Galata’da Büyük Hendek Caddesi üzerindeki Sinagogun adı “Barış Vahası” anlamına gelmektedir. 25 Mart 1951 tarihinde açılışı yapılan bu sinagog, halen İstanbul’un en modern ve görkemli sinagogu olup, düğün, bar, mitzva (ergenlik töreni) ve cenaze gibi bir çok dini törene veya Hahambaşılık İs’ad törenlerine sahne olmuştur.
Makedonya’nın Yanbolu Kasabası’ndan göç edenlerin kurup, adını verdikleri Balat’taki sinagog, yörenin halen hizmette olan ikinci tarihi Musevi yapıtıdır. Sinagogun toprak boyalı tavan tezyinatındaki tabloların Yanbolu Kasabası’nı resmettiği ifade edilir.
Galata’da Şair Ziya Paşa yokuşu üzerindedir.
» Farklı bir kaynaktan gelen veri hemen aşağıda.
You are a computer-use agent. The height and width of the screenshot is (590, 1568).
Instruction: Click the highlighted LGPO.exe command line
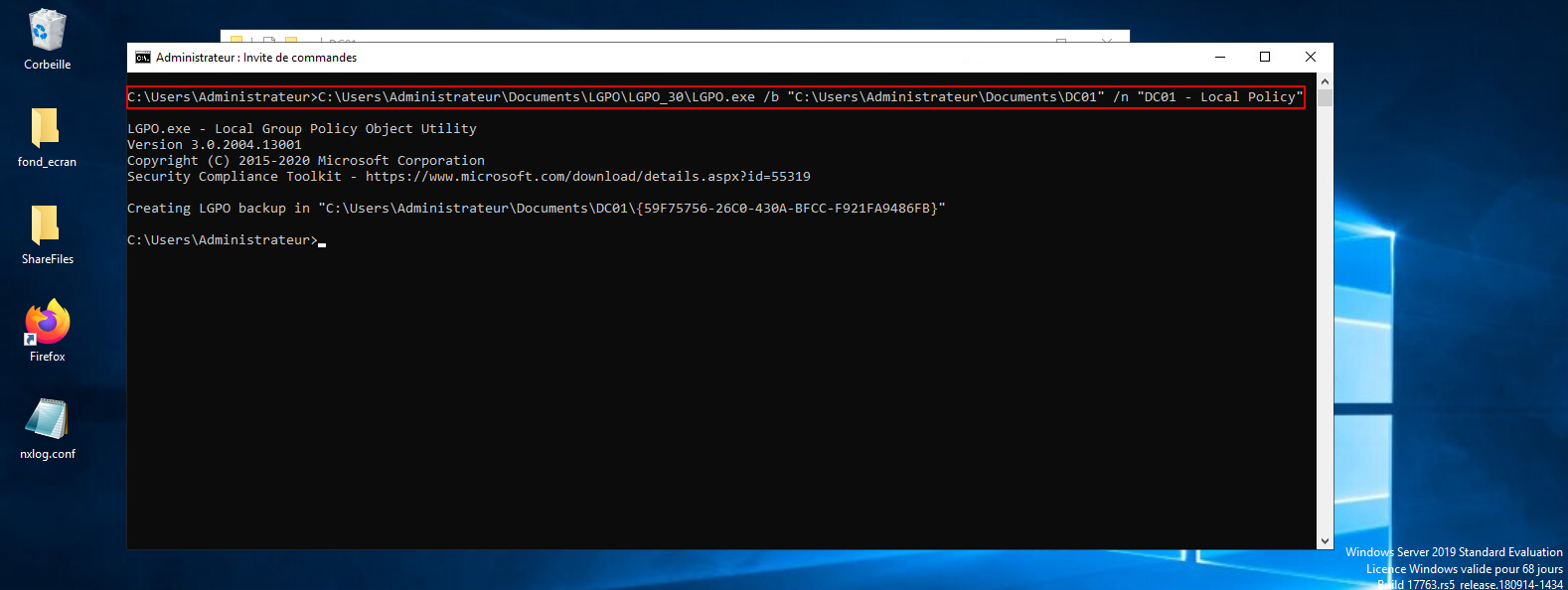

Osmanlı İmparatorluğu’nda yaşayan, özellikle İtalyan ve Avusturya tebaalı Musevilerin kurduğu bu sinagog, 1886 yılında hizmete girmiştir. Gotik stilde cephesi ve mermer merdivenleri ile görülmeye değer bir sanat eseridir.
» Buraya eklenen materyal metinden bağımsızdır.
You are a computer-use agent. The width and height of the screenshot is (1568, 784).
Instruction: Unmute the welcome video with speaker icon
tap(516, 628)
Sayıları 1.000’in altına düşen Aşkenaz ritine mensup Musevilerin, bir zamanlar İstanbul’da bulunan birkaç sinagogundan halen hizmette kalan tek sinagogdur. Galata’da Yüksek Kaldırım Caddesi’nde bulunan sinagog, Avusturya kökenli Aşkenazlar tarafından yaptırılmış olup, Avrupa stili cephesi ve Polonya etkili tahta pagoda stilindeki Ehal ve Teva’sı (dua kürsüsü) ile geleneksel Seferad ve Romaniot sinagoglarından farklı bir görünüm arz eder.
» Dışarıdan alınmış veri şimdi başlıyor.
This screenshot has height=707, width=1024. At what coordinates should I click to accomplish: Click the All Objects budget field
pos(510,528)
Galata’da bulunan ve 17. yüzyıldan beri mevcut olan bu sinagogun bugünkü binası 19. yüzyıla aittir. Neve Şalom Sinagogu inşa edilmeden önce bir çok dini törenin icra edildiği bu sinagog, birkaç yıldan beri fiili hizmette bulunmamaktadır. Ancak, 1992 yılı kutlama etkinlikleri programı içinde sinagogun dini yapı kimliği kaybedilmeden “500 Yıllık Huzurlu Yaşam Müzesi’ne” dönüştürülmesi kararlaştırılmıştır.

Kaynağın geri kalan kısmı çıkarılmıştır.